**DATA TO USE:**
--
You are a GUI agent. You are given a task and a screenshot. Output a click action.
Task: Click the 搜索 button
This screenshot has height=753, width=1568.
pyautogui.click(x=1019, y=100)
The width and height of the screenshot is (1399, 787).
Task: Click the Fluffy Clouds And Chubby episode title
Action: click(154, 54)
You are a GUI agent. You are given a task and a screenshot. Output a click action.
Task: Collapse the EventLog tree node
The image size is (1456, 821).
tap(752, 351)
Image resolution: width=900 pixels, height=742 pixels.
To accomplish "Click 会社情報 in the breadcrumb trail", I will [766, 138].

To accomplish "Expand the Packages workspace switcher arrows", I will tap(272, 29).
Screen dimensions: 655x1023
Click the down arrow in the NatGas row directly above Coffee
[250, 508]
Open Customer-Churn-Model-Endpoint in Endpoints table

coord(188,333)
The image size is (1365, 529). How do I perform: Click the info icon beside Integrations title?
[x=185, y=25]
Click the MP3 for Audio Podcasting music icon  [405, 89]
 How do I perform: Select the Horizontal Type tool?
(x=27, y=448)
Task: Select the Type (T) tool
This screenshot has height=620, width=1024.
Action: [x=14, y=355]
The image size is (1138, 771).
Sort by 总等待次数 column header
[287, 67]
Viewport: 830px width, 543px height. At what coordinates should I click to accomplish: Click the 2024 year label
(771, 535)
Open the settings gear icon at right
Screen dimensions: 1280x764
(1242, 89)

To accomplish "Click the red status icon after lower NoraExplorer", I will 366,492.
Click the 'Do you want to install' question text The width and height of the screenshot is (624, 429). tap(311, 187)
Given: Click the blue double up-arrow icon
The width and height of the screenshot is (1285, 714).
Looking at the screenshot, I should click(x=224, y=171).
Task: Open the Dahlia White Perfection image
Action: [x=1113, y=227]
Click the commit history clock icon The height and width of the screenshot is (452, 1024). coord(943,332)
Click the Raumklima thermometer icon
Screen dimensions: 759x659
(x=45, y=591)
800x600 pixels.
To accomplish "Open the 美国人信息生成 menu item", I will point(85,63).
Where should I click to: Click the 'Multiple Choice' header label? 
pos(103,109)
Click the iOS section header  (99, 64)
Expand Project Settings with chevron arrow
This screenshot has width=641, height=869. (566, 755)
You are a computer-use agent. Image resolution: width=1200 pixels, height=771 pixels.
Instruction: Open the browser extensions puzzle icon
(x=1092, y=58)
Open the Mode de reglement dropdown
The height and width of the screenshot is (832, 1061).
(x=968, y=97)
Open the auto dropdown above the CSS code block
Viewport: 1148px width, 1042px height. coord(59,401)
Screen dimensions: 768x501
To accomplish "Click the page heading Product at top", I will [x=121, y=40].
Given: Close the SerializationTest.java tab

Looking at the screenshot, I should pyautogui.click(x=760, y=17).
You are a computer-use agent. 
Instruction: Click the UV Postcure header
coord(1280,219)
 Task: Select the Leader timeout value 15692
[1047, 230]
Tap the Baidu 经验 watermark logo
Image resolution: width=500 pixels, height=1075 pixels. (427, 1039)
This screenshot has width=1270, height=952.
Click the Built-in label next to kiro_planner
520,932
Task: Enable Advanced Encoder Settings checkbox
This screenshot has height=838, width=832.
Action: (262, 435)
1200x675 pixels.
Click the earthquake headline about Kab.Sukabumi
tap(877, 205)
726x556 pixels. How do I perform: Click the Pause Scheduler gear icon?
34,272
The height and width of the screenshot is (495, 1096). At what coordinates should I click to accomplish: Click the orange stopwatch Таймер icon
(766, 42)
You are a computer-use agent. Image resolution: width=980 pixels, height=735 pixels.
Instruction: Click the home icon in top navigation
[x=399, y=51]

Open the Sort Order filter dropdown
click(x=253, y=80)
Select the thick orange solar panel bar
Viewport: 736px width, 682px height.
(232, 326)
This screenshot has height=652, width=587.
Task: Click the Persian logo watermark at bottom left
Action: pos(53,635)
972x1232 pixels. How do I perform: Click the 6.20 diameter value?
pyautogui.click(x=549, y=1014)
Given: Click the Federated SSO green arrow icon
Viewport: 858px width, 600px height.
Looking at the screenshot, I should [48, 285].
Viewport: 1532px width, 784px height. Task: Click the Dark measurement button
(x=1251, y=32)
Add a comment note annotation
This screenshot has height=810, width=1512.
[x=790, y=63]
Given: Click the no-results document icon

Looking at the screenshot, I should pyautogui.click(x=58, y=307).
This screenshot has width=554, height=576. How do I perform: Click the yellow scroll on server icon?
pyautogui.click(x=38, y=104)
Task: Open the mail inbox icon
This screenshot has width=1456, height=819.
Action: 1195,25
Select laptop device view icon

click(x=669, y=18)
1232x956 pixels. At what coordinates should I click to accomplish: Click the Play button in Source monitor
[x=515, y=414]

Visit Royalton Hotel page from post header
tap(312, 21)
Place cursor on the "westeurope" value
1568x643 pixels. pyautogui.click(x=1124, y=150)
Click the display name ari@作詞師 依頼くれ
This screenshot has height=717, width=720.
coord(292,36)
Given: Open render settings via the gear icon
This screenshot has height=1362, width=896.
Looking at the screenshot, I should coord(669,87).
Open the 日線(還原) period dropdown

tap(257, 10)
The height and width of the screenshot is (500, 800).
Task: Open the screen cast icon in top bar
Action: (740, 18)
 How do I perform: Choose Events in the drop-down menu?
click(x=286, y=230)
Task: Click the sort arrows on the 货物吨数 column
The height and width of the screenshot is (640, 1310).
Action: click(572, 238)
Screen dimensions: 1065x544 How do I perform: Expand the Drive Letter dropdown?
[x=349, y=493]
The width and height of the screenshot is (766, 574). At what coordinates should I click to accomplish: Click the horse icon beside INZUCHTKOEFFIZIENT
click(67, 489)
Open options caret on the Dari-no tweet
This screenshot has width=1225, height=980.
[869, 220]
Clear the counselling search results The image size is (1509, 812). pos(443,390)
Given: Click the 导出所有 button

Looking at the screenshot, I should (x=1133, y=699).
--
**ABOUT THIS TASK:**
Top to bottom, set down the whole listing exactly.

**RESULT FOR THIS EXERCISE:**
You are a GUI agent. You are given a task and a screenshot. Output a click action.
Task: Click the 搜索 button
This screenshot has height=753, width=1568.
pyautogui.click(x=1019, y=100)
The width and height of the screenshot is (1399, 787).
Task: Click the Fluffy Clouds And Chubby episode title
Action: click(154, 54)
You are a GUI agent. You are given a task and a screenshot. Output a click action.
Task: Collapse the EventLog tree node
The image size is (1456, 821).
tap(752, 351)
Image resolution: width=900 pixels, height=742 pixels.
To accomplish "Click 会社情報 in the breadcrumb trail", I will [766, 138].

To accomplish "Expand the Packages workspace switcher arrows", I will tap(272, 29).
Screen dimensions: 655x1023
Click the down arrow in the NatGas row directly above Coffee
[250, 508]
Open Customer-Churn-Model-Endpoint in Endpoints table

coord(188,333)
The image size is (1365, 529). How do I perform: Click the info icon beside Integrations title?
[x=185, y=25]
Click the MP3 for Audio Podcasting music icon  [405, 89]
 How do I perform: Select the Horizontal Type tool?
(x=27, y=448)
Task: Select the Type (T) tool
This screenshot has height=620, width=1024.
Action: [x=14, y=355]
The image size is (1138, 771).
Sort by 总等待次数 column header
[287, 67]
Viewport: 830px width, 543px height. At what coordinates should I click to accomplish: Click the 2024 year label
(771, 535)
Open the settings gear icon at right
Screen dimensions: 1280x764
(1242, 89)

To accomplish "Click the red status icon after lower NoraExplorer", I will 366,492.
Click the 'Do you want to install' question text The width and height of the screenshot is (624, 429). tap(311, 187)
Given: Click the blue double up-arrow icon
The width and height of the screenshot is (1285, 714).
Looking at the screenshot, I should click(x=224, y=171).
Task: Open the Dahlia White Perfection image
Action: [x=1113, y=227]
Click the commit history clock icon The height and width of the screenshot is (452, 1024). coord(943,332)
Click the Raumklima thermometer icon
Screen dimensions: 759x659
(x=45, y=591)
800x600 pixels.
To accomplish "Open the 美国人信息生成 menu item", I will point(85,63).
Where should I click to: Click the 'Multiple Choice' header label? 
pos(103,109)
Click the iOS section header  (99, 64)
Expand Project Settings with chevron arrow
This screenshot has width=641, height=869. (566, 755)
You are a computer-use agent. Image resolution: width=1200 pixels, height=771 pixels.
Instruction: Open the browser extensions puzzle icon
(x=1092, y=58)
Open the Mode de reglement dropdown
The height and width of the screenshot is (832, 1061).
(x=968, y=97)
Open the auto dropdown above the CSS code block
Viewport: 1148px width, 1042px height. coord(59,401)
Screen dimensions: 768x501
To accomplish "Click the page heading Product at top", I will [x=121, y=40].
Given: Close the SerializationTest.java tab

Looking at the screenshot, I should pyautogui.click(x=760, y=17).
You are a computer-use agent. 
Instruction: Click the UV Postcure header
coord(1280,219)
 Task: Select the Leader timeout value 15692
[1047, 230]
Tap the Baidu 经验 watermark logo
Image resolution: width=500 pixels, height=1075 pixels. (427, 1039)
This screenshot has width=1270, height=952.
Click the Built-in label next to kiro_planner
520,932
Task: Enable Advanced Encoder Settings checkbox
This screenshot has height=838, width=832.
Action: (262, 435)
1200x675 pixels.
Click the earthquake headline about Kab.Sukabumi
tap(877, 205)
726x556 pixels. How do I perform: Click the Pause Scheduler gear icon?
34,272
The height and width of the screenshot is (495, 1096). At what coordinates should I click to accomplish: Click the orange stopwatch Таймер icon
(766, 42)
You are a computer-use agent. Image resolution: width=980 pixels, height=735 pixels.
Instruction: Click the home icon in top navigation
[x=399, y=51]

Open the Sort Order filter dropdown
click(x=253, y=80)
Select the thick orange solar panel bar
Viewport: 736px width, 682px height.
(232, 326)
This screenshot has height=652, width=587.
Task: Click the Persian logo watermark at bottom left
Action: pos(53,635)
972x1232 pixels. How do I perform: Click the 6.20 diameter value?
pyautogui.click(x=549, y=1014)
Given: Click the Federated SSO green arrow icon
Viewport: 858px width, 600px height.
Looking at the screenshot, I should [48, 285].
Viewport: 1532px width, 784px height. Task: Click the Dark measurement button
(x=1251, y=32)
Add a comment note annotation
This screenshot has height=810, width=1512.
[x=790, y=63]
Given: Click the no-results document icon

Looking at the screenshot, I should pyautogui.click(x=58, y=307).
This screenshot has width=554, height=576. How do I perform: Click the yellow scroll on server icon?
pyautogui.click(x=38, y=104)
Task: Open the mail inbox icon
This screenshot has width=1456, height=819.
Action: 1195,25
Select laptop device view icon

click(x=669, y=18)
1232x956 pixels. At what coordinates should I click to accomplish: Click the Play button in Source monitor
[x=515, y=414]

Visit Royalton Hotel page from post header
tap(312, 21)
Place cursor on the "westeurope" value
1568x643 pixels. pyautogui.click(x=1124, y=150)
Click the display name ari@作詞師 依頼くれ
This screenshot has height=717, width=720.
coord(292,36)
Given: Open render settings via the gear icon
This screenshot has height=1362, width=896.
Looking at the screenshot, I should coord(669,87).
Open the 日線(還原) period dropdown

tap(257, 10)
The height and width of the screenshot is (500, 800).
Task: Open the screen cast icon in top bar
Action: (740, 18)
 How do I perform: Choose Events in the drop-down menu?
click(x=286, y=230)
Task: Click the sort arrows on the 货物吨数 column
The height and width of the screenshot is (640, 1310).
Action: click(572, 238)
Screen dimensions: 1065x544 How do I perform: Expand the Drive Letter dropdown?
[x=349, y=493]
The width and height of the screenshot is (766, 574). At what coordinates should I click to accomplish: Click the horse icon beside INZUCHTKOEFFIZIENT
click(67, 489)
Open options caret on the Dari-no tweet
This screenshot has width=1225, height=980.
[869, 220]
Clear the counselling search results The image size is (1509, 812). pos(443,390)
Given: Click the 导出所有 button

Looking at the screenshot, I should (x=1133, y=699).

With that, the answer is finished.